Abbott Dissent: Opposing View on Hague Convention
Yesterday, I posted a summary of Abbott v. Abbott, 530 U.S. ___ (May 17, 2010), in which the U.S. Supreme Court held that a Chilean non-relocation order was a “right of custody” under the Hague Convention, requiring the Texas court to return a child to Chile after the mother relocated to Texas without permission. The Abbott decision was an opinion of the majority, including six of the nine Justices. Only Justice Stevens dissented, with Thomas and Breyer, JJ, joining him. This post will look at the dissenting opinion.
In his dissent, Justice Stevens described the difference between “rights of custody” and “rights of access” under the Hague Convention. If a parent’s “rights of custody” are violated, the courts must return the child to the jurisdiction that granted those custody rights. On the other hand, if a parent’s “rights of access” are violated, there is no duty to return the child.

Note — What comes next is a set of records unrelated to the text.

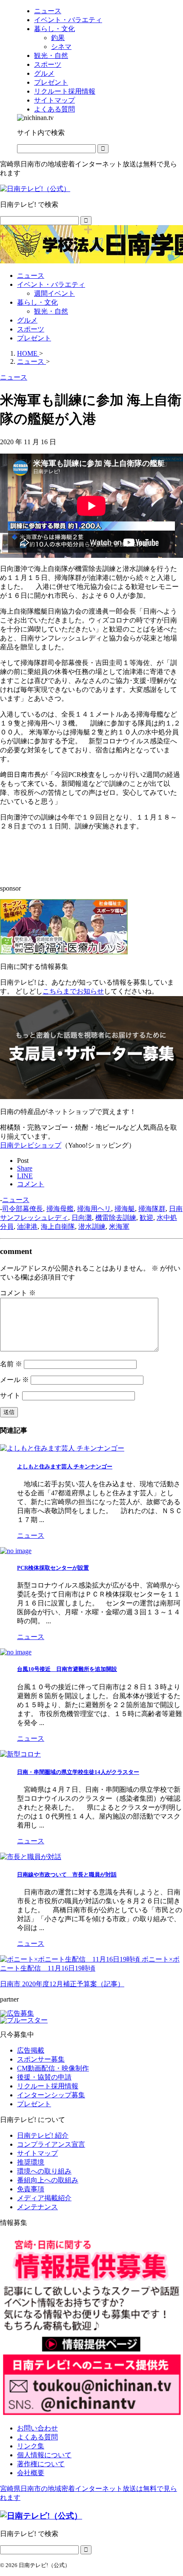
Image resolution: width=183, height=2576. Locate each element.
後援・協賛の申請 (44, 2077)
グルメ (27, 320)
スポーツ (30, 329)
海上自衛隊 (58, 1226)
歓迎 (146, 1217)
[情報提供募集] (91, 2325)
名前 (11, 1364)
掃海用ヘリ (94, 1208)
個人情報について (44, 2455)
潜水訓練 (92, 1226)
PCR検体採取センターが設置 (53, 1568)
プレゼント (34, 338)
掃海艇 (124, 1208)
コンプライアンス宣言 (51, 2144)
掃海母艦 (60, 1208)
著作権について (41, 2463)
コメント (18, 1293)
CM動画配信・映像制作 (53, 2068)
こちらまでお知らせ (73, 991)
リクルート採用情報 (47, 2086)
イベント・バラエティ (51, 284)
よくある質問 (37, 2437)
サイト (10, 1395)
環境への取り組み (44, 2171)
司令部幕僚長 (22, 1208)
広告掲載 (30, 2050)
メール (14, 1379)
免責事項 (30, 2189)
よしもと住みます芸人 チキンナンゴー (64, 1466)
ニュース (30, 275)
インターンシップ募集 (51, 2095)
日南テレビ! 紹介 (43, 2135)
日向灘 (81, 1217)
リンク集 (30, 2446)
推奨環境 (30, 2162)
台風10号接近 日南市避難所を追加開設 (67, 1669)
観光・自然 (51, 311)
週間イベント (54, 293)
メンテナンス (37, 2206)
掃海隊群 (152, 1208)
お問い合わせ (37, 2428)
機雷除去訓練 (115, 1217)
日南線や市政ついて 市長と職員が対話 (67, 1874)
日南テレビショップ (30, 1145)
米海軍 (119, 1226)
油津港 (27, 1226)
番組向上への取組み (47, 2180)
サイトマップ (37, 2153)
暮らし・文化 (37, 302)
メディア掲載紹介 (44, 2198)
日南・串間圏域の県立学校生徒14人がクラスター (78, 1772)
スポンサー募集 (41, 2059)
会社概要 (30, 2472)
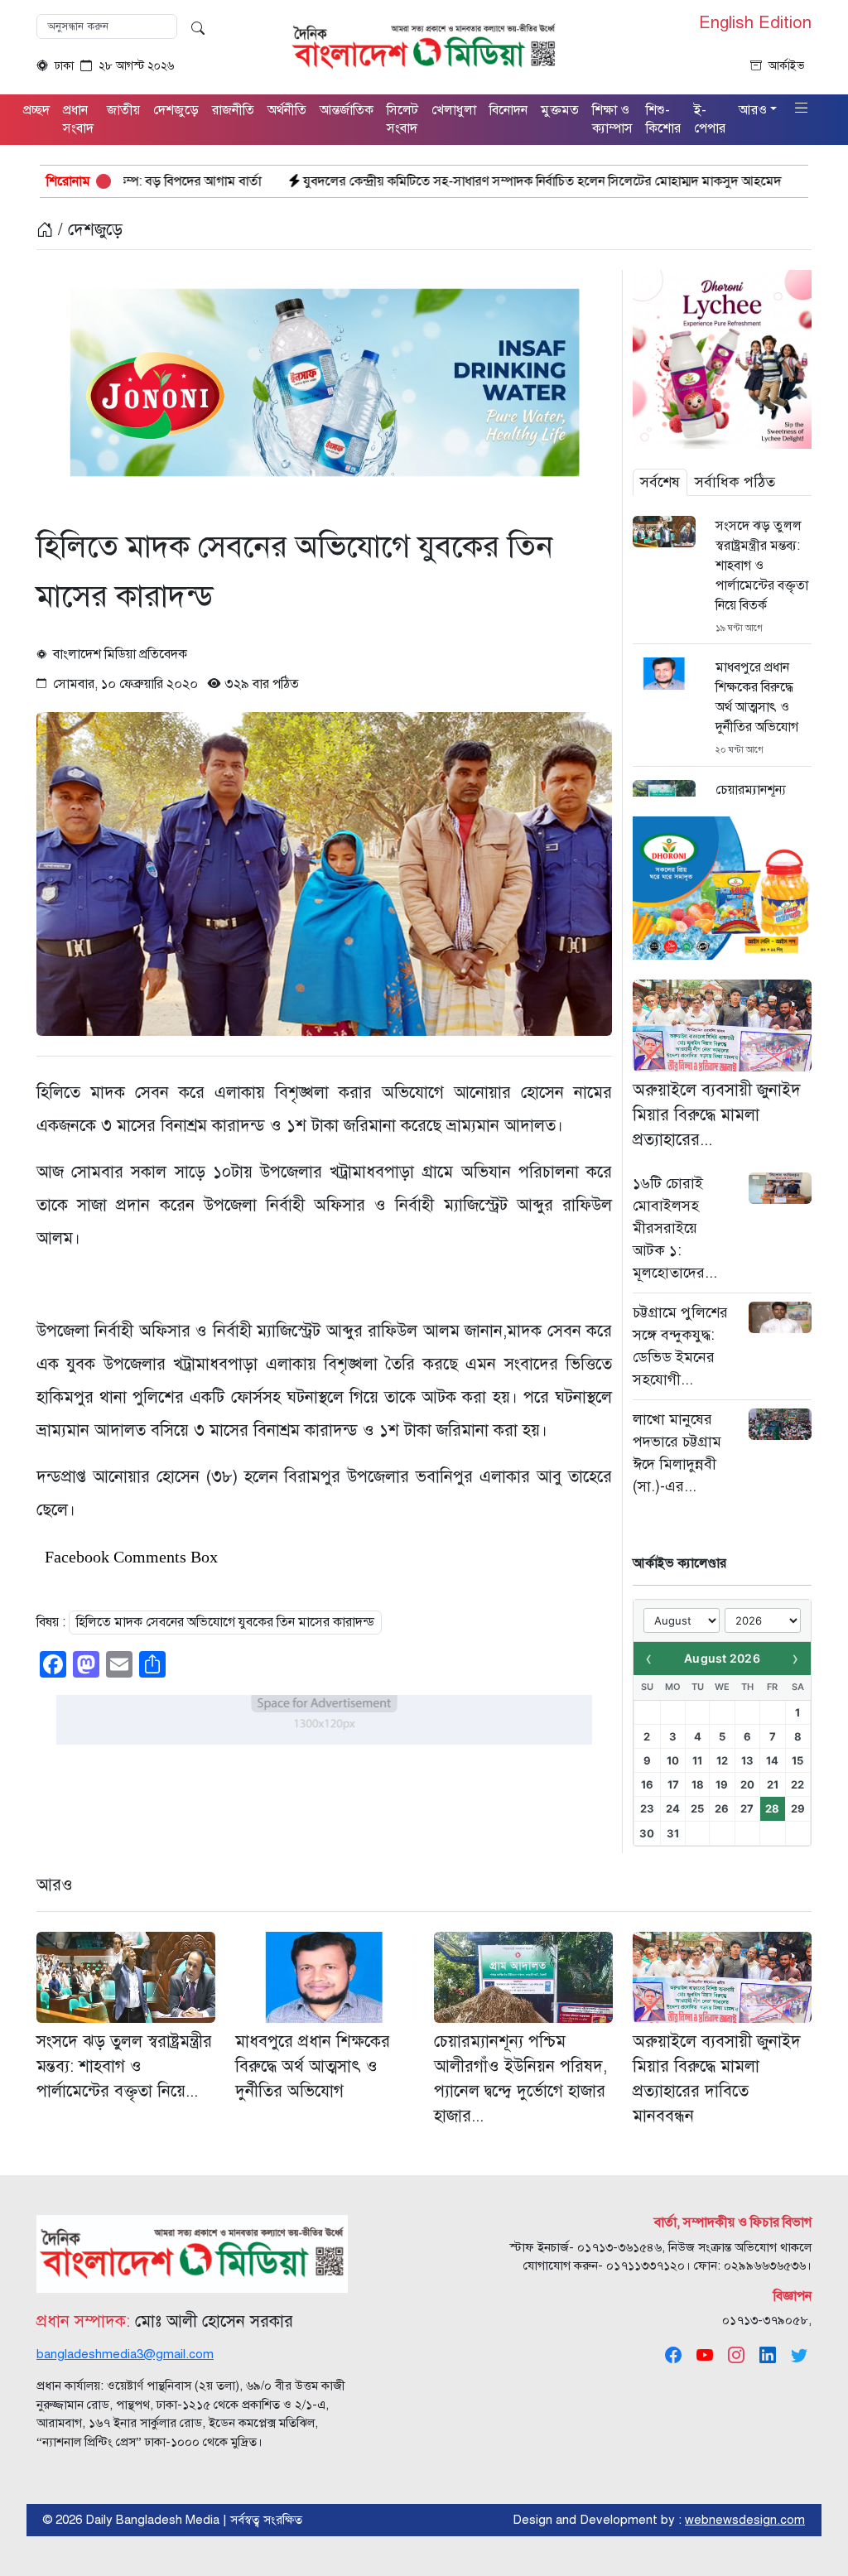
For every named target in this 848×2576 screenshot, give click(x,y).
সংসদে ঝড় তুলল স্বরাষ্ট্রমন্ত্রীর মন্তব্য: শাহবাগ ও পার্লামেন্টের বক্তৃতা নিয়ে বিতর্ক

Justice Stevens argued that under Chilean law, the father in this case did not have what we would call “joint legal custody”; that is, the right to participate in major decisions concerning the child’s health, education, upbringing and religious training. The non-relocation order was merely a restriction on the mother’s custody rights, not “rights of custody” that would justify the more stringent remedy under the Hague Convention. Since the father did not have any rights or responsibilities to provide for the child’s care, the Justice argued, he should not have been able to interfere so deeply with the mother’s custody rights.